# Goal
Swap each "Locate an element on the screen" in the data below for "Find an element on the screen", and keep everything else unchanged.

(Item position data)
-=-=-=-=-
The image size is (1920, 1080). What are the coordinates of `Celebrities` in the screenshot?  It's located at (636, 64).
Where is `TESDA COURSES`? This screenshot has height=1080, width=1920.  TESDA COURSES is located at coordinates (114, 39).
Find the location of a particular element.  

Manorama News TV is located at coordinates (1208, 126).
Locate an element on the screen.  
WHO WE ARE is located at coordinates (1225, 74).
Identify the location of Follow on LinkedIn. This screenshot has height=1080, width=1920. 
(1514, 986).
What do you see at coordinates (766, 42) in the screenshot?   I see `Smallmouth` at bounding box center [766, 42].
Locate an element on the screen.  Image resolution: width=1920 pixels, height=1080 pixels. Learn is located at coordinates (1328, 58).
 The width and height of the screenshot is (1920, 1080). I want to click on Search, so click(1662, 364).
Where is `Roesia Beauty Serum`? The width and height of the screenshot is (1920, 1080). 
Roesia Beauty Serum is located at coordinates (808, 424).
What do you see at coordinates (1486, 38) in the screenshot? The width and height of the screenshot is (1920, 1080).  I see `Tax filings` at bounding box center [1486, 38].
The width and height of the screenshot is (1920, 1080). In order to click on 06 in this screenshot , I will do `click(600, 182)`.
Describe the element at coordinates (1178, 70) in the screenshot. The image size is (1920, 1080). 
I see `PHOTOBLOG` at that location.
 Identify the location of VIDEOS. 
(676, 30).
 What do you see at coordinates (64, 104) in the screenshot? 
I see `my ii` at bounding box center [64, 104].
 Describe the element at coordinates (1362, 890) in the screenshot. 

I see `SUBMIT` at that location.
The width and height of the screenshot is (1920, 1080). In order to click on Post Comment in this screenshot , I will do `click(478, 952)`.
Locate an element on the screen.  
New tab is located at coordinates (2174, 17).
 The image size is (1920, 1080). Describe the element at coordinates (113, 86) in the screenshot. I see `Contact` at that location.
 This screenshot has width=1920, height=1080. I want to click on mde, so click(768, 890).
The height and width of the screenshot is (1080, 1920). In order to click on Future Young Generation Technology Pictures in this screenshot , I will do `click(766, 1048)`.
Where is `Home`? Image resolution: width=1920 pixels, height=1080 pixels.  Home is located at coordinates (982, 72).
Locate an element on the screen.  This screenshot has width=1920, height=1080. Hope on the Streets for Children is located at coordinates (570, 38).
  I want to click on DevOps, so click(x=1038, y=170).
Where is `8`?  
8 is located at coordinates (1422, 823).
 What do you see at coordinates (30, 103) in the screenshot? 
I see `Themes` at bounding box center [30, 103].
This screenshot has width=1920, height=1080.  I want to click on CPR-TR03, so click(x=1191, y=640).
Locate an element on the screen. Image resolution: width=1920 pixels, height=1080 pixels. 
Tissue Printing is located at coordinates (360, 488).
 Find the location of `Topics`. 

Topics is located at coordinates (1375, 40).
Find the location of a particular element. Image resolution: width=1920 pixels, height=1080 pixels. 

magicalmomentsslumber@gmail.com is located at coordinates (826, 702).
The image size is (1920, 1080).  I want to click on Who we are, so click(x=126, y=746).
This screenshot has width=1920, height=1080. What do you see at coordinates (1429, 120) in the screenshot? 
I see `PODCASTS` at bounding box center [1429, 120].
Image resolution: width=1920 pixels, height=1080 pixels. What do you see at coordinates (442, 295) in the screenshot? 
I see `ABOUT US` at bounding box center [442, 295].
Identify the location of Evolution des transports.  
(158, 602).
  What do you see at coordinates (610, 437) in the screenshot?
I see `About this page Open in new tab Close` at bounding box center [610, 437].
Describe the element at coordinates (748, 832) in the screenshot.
-=-=-=-=-
# Right answer
The image size is (1920, 1080). What are the coordinates of `Celebrities` in the screenshot?  It's located at (636, 64).
Where is `TESDA COURSES`? This screenshot has height=1080, width=1920.  TESDA COURSES is located at coordinates (114, 39).
Find the location of a particular element.  

Manorama News TV is located at coordinates (1208, 126).
Find an element on the screen.  
WHO WE ARE is located at coordinates (1225, 74).
Identify the location of Follow on LinkedIn. This screenshot has height=1080, width=1920. 
(1514, 986).
What do you see at coordinates (766, 42) in the screenshot?   I see `Smallmouth` at bounding box center [766, 42].
Find an element on the screen.  Image resolution: width=1920 pixels, height=1080 pixels. Learn is located at coordinates (1328, 58).
 The width and height of the screenshot is (1920, 1080). I want to click on Search, so click(1662, 364).
Where is `Roesia Beauty Serum`? The width and height of the screenshot is (1920, 1080). 
Roesia Beauty Serum is located at coordinates (808, 424).
What do you see at coordinates (1486, 38) in the screenshot? The width and height of the screenshot is (1920, 1080).  I see `Tax filings` at bounding box center [1486, 38].
The width and height of the screenshot is (1920, 1080). In order to click on 06 in this screenshot , I will do `click(600, 182)`.
Describe the element at coordinates (1178, 70) in the screenshot. The image size is (1920, 1080). 
I see `PHOTOBLOG` at that location.
 Identify the location of VIDEOS. 
(676, 30).
 What do you see at coordinates (64, 104) in the screenshot? 
I see `my ii` at bounding box center [64, 104].
 Describe the element at coordinates (1362, 890) in the screenshot. 

I see `SUBMIT` at that location.
The width and height of the screenshot is (1920, 1080). In order to click on Post Comment in this screenshot , I will do `click(478, 952)`.
Find an element on the screen.  
New tab is located at coordinates (2174, 17).
 The image size is (1920, 1080). Describe the element at coordinates (113, 86) in the screenshot. I see `Contact` at that location.
 This screenshot has width=1920, height=1080. I want to click on mde, so click(768, 890).
The height and width of the screenshot is (1080, 1920). In order to click on Future Young Generation Technology Pictures in this screenshot , I will do `click(766, 1048)`.
Where is `Home`? Image resolution: width=1920 pixels, height=1080 pixels.  Home is located at coordinates (982, 72).
Find an element on the screen.  This screenshot has width=1920, height=1080. Hope on the Streets for Children is located at coordinates (570, 38).
  I want to click on DevOps, so click(x=1038, y=170).
Where is `8`?  
8 is located at coordinates (1422, 823).
 What do you see at coordinates (30, 103) in the screenshot? 
I see `Themes` at bounding box center [30, 103].
This screenshot has width=1920, height=1080.  I want to click on CPR-TR03, so click(x=1191, y=640).
Find an element on the screen. Image resolution: width=1920 pixels, height=1080 pixels. 
Tissue Printing is located at coordinates (360, 488).
 Find the location of `Topics`. 

Topics is located at coordinates (1375, 40).
Find the location of a particular element. Image resolution: width=1920 pixels, height=1080 pixels. 

magicalmomentsslumber@gmail.com is located at coordinates (826, 702).
The image size is (1920, 1080).  I want to click on Who we are, so click(x=126, y=746).
This screenshot has width=1920, height=1080. What do you see at coordinates (1429, 120) in the screenshot? 
I see `PODCASTS` at bounding box center [1429, 120].
Image resolution: width=1920 pixels, height=1080 pixels. What do you see at coordinates (442, 295) in the screenshot? 
I see `ABOUT US` at bounding box center [442, 295].
Identify the location of Evolution des transports.  
(158, 602).
  What do you see at coordinates (610, 437) in the screenshot?
I see `About this page Open in new tab Close` at bounding box center [610, 437].
Describe the element at coordinates (748, 832) in the screenshot.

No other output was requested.